Все у Вадьки было в порядке: отдельная хибара и «опель-олимпия», который он водил как бог и которым я просто бредил, и костюм с иголочки, и рубашки-размахайки, и с деньгами Вадька расставался весело. Девчонки на нем так и висли.
Меня они тоже замечали, но Вадьку любили, а ко мне только хорошо относились. Со мной, например, ни одна девчонка не танцевала дважды. Я с ними слишком вежлив был, что ли: приглашаю, говорю «пожалуйста», танцую — особенно не прижимаюсь, отведу на место — благодарю. А второй раз подойду — они отворачиваются. Но тут же подскочит какой-нибудь развязный тип, хватает за руку — идут, прыгают да еще сияют.

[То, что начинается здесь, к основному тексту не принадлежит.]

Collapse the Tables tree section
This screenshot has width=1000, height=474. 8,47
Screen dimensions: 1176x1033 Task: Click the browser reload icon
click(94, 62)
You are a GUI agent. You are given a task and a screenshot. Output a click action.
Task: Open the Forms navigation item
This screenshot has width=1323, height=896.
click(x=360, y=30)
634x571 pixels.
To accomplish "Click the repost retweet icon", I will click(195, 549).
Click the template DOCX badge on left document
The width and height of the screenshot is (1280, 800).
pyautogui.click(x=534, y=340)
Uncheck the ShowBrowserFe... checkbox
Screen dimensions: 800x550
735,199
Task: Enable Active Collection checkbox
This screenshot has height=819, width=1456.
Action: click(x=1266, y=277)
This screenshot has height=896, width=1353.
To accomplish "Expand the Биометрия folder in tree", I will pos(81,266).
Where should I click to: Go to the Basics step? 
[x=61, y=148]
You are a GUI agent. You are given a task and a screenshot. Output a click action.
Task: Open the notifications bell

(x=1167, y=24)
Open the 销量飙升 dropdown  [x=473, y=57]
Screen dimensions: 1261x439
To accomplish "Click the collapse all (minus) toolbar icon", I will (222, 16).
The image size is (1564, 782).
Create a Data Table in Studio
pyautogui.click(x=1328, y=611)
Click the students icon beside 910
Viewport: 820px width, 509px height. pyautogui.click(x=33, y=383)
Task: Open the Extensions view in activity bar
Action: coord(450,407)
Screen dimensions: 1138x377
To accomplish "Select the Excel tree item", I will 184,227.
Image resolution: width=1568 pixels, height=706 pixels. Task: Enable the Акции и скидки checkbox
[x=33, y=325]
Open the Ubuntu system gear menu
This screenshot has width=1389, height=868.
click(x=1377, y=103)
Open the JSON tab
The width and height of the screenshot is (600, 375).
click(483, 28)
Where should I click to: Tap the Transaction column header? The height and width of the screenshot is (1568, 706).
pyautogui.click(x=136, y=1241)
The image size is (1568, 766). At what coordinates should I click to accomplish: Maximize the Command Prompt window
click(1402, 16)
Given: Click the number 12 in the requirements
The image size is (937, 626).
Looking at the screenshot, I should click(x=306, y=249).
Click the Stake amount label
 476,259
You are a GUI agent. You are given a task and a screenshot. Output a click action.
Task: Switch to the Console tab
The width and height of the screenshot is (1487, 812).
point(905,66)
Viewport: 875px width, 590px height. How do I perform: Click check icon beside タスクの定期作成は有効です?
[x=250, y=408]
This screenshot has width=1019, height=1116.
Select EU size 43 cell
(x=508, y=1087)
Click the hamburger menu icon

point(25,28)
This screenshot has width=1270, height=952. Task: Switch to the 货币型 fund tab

Вадька был хохмач каких мало; его любая девчонка приводила в восторг, в каждой он видел чудо. Бывало, подойдет:
— Можно обнять? Нет, не вас! Как вы могли такое подумать?! Только воздух вокруг вас, — и весело, как бы между делом, расскажет анекдот, предложит «проветриться» на машине…
После работы в «опель» гитару бросит и шпарит от девицы к девице. Бывало, по три свиданки за вечер имел, сразу трем объяснялся в чувствах. Шустрил так еще! Подкатит, посадит девчонку, даст кругаля по улицам, остановится в тупике, задавит девчонку интеллектом, сыграет пару модных вещей, если особенно в форме — споет, под конец возьмет залихватский пассаж, и баста!
— Дел, — говорит, — по горло, — и жмет к следующей. Никого не забывал, всех держал на веревочке.
— Куда тебе столько? — как-то осведомился я, а он:
— Все любовницы запасные жены.
Вот такой он был юморист, человек определенного направления.
Кстати, от природы Вадька был начисто лишен слуха. Полная глухомань. Но он годами отчаянно боролся с этим недугом: при каждом удобном и неудобном случае мурлыкал, тренировал слух, даже брал уроки и в конце концов победил — уже мог спеть почти правильно две песни. На это ухлопал лет пять, не меньше, но все ж добился своего.